Die Bundesregierung gerät bei der geplanten Testpflicht für Rei­se­rück­keh­re­r:in­nen, die keinen Nachweis einer vollständigen Impfung oder Genesung haben, unter Zeitdruck. Er dränge sehr darauf, dass man es jetzt mache, sagte Bayerns Ministerpräsident Markus Söder (CSU) am Mittwochabend in der ZDF-Sendung „Markus Lanz“.

Brandenburgs Regierungschef Dietmar Woidke (SPD) sagte dem TV-Sender Phoenix, eine Entscheidung müsse möglichst schnell fallen und nicht erst Mitte oder Ende August. „Wir sollten das Thema zügig anpacken“, sagte Unionsfraktionschef Ralph Brinkhaus (CDU) der Mediengruppe Straubinger Tagblatt/Landshuter Zeitung (Donnerstag).
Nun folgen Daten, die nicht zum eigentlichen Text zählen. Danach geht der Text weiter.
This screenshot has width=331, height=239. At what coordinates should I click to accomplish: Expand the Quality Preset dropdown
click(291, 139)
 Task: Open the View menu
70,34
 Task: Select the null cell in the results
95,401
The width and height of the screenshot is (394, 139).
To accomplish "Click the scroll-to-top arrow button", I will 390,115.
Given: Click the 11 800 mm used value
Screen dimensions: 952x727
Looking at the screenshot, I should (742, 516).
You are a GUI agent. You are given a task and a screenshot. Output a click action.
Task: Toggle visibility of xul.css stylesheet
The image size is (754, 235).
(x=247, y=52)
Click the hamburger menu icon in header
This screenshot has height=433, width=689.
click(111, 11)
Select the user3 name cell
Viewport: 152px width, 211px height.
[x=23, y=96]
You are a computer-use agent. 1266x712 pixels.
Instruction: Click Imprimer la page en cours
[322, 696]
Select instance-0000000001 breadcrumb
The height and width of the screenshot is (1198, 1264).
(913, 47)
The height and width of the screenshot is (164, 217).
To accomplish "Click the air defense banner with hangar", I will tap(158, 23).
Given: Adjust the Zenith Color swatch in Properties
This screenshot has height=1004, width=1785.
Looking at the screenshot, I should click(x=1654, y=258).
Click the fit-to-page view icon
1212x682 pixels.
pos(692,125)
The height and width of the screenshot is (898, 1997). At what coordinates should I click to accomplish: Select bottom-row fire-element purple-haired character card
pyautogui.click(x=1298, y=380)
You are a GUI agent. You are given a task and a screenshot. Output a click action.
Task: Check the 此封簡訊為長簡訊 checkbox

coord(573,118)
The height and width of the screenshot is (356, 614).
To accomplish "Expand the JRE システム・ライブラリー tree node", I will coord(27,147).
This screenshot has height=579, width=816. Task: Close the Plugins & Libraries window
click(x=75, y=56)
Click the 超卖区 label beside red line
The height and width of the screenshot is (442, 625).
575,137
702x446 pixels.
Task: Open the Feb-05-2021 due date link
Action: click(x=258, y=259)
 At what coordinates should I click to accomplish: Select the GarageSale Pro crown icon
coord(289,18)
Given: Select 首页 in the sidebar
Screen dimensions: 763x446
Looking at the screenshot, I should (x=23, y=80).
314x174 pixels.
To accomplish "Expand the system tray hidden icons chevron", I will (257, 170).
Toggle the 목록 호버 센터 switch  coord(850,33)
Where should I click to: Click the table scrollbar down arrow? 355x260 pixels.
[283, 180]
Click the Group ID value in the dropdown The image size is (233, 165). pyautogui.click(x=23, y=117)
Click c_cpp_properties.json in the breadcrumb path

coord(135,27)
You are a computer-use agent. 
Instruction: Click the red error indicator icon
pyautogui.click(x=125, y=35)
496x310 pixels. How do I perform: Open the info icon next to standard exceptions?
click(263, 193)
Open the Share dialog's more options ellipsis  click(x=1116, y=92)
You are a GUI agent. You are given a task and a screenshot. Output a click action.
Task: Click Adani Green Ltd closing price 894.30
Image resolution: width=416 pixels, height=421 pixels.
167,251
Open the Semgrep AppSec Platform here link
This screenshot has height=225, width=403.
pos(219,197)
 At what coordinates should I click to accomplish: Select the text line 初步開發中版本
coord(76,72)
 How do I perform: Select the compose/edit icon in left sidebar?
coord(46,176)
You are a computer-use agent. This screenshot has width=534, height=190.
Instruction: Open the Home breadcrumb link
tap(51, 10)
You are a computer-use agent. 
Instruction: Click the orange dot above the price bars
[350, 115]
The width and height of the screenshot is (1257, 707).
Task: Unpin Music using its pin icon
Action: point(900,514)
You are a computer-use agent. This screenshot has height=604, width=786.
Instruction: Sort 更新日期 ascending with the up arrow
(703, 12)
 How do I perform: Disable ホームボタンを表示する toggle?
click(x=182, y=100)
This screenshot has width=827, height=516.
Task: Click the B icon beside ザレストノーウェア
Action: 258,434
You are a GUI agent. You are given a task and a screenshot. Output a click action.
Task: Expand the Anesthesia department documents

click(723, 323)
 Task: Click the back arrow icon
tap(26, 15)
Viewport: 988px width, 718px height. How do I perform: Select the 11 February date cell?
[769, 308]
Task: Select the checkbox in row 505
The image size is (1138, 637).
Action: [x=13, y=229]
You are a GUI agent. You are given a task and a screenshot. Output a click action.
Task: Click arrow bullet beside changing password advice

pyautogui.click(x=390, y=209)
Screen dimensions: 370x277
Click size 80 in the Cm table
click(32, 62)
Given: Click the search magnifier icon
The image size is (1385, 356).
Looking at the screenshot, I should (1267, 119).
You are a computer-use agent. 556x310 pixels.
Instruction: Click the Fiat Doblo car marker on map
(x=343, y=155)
Söder hatte am Dienstag mit Blick auf eine erweiterte Testpflicht den 1. August als Datum genannt und sich auf eine Zusicherung des Bundes berufen. Die Bundesregierung ließ am Mittwoch aber den Starttermin noch offen.

Derzeit werde nach einem möglichst pragmatischen Weg für Tests etwa für die Rück­keh­re­r:in­nen aus dem Sommerurlaub gesucht, sagte Finanzminister Olaf Scholz (SPD) am Mittwochabend in der Gesprächsreihe „Brigitte live“. Brinkhaus machte deutlich, man werde nicht lückenlos jedes Auto an den Grenzübergängen anhalten und nach Test-, Impf- oder Genesungsnachweis fragen. „Da müssen wir einen Weg finden, wie das in der Praxis auch durchführbar ist.“

Re­gie­rungs­che­f:in­nen mehrerer Bundesländer unterstützen eine Testpflicht. Berlins Regierender Bürgermeister Michael Müller (SPD) sagte dem Redaktionsnetzwerk Deutschland (RND/Donnerstag): „Die Tests sind der zentrale Baustein, um das Infektionsgeschehen in der ungeimpften Bevölkerung einzudämmen.“ Deshalb sollten alle Rei­se­rück­keh­re­r:in­nen entweder einen negativen Test, einen Genesenen-Nachweis oder einen Impfnachweis vorlegen können.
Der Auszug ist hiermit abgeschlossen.